Wow, Tech Nerds Take Dieting Really Seriously

Like this?
Like this?

Like this?

Think you're a dieting pro because you've tried everything from Atkins to Weight Watchers? Think again, because no matter how many pounds you've lost in your life, tech people are probably better at it than you.

That's just their way! How else would they be at the tippy top of the meritocracy that is Silicon Valley? New York Mag got in touch with a few of them to see how they do it and share their techniques with the rest of us plebes.

Hint: they don't call it dieting. To sound cooler, they refer to weight loss as "bodyhacking," kind of like how CrossFit dads call their gyms "boxes" and their kids "never."
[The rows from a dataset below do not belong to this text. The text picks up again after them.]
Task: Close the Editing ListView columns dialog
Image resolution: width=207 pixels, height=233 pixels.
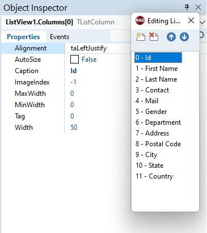Action: pyautogui.click(x=191, y=20)
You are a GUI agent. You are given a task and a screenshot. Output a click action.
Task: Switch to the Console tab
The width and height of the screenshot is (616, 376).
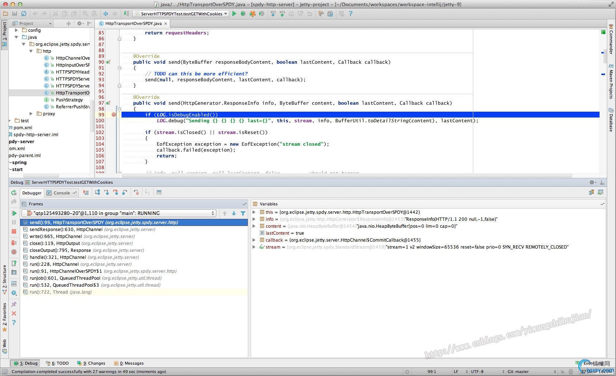tap(61, 193)
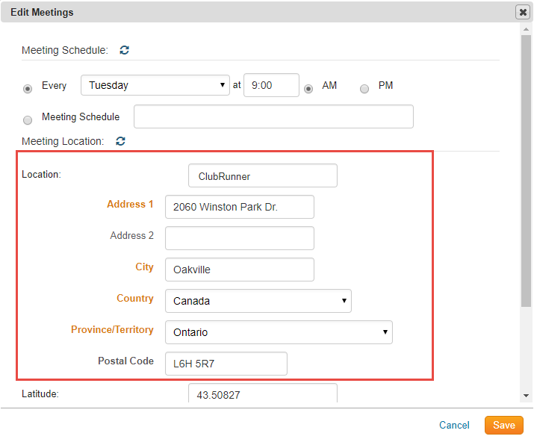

For Silicon Valley types, the point of "bodyhacking" isn't to losing weight or feeling better; it's outdoing the guy next to you "surviving a punishingly work-centric way of life, and figuring out how to apply the ideals that govern their professional world — innovation, optimization, efficiency, quantification — to the human body," NYMag says.

Tech workers are not the only ones with punishingly work-centric ways of life. Maybe Betabeat will get in on this bodyhacking jazz? Surely, it will be much better for our energy levels than gorging on free pizza. So how do these guys do it?

"I spend $300,000 hacking myself," grown man Dave Asprey told NYMag, dead ass serious. "It was blood work, cholesterol tests, scans, looking at my diet to figure out why I'd lose 50 pounds and have it come back."

Okay so no thanks on that one. Next?

"I wasn't overweight, really, but I just felt kind of down," Rob Rhinehart says. Us, too! How do we fix it? With Soylent, Mr. Rhinehart's beige mixture of starch and rice based protein powder that allegedly contains "all the nutrients you need to function," with probably none of the fun.

Next.

Entrepreneur Julie Fredrickson advocates her Minimum Viable Fitness plan. You had us at "minimum," homegirl. It consists of sixteen weeks of three 45 minute workouts each week. The focus is on weight lifting instead of cardio, as the latter is now considered, thank god, "inefficient."

She also calls rum and Diet Coke "actually pretty good for you," though, so we'll be passing on any and all advice from her.

So basically, dieting in Silicon Valley consists of exercising, eating healthy, and the occasional glorified SlimFast shake, all with elevated rhetoric that makes it seem revolutionary? That is genius. Someone should give these people their own state.

[Correction: A previous version of this post spelled Mr. Rhinehart's name incorrectly.]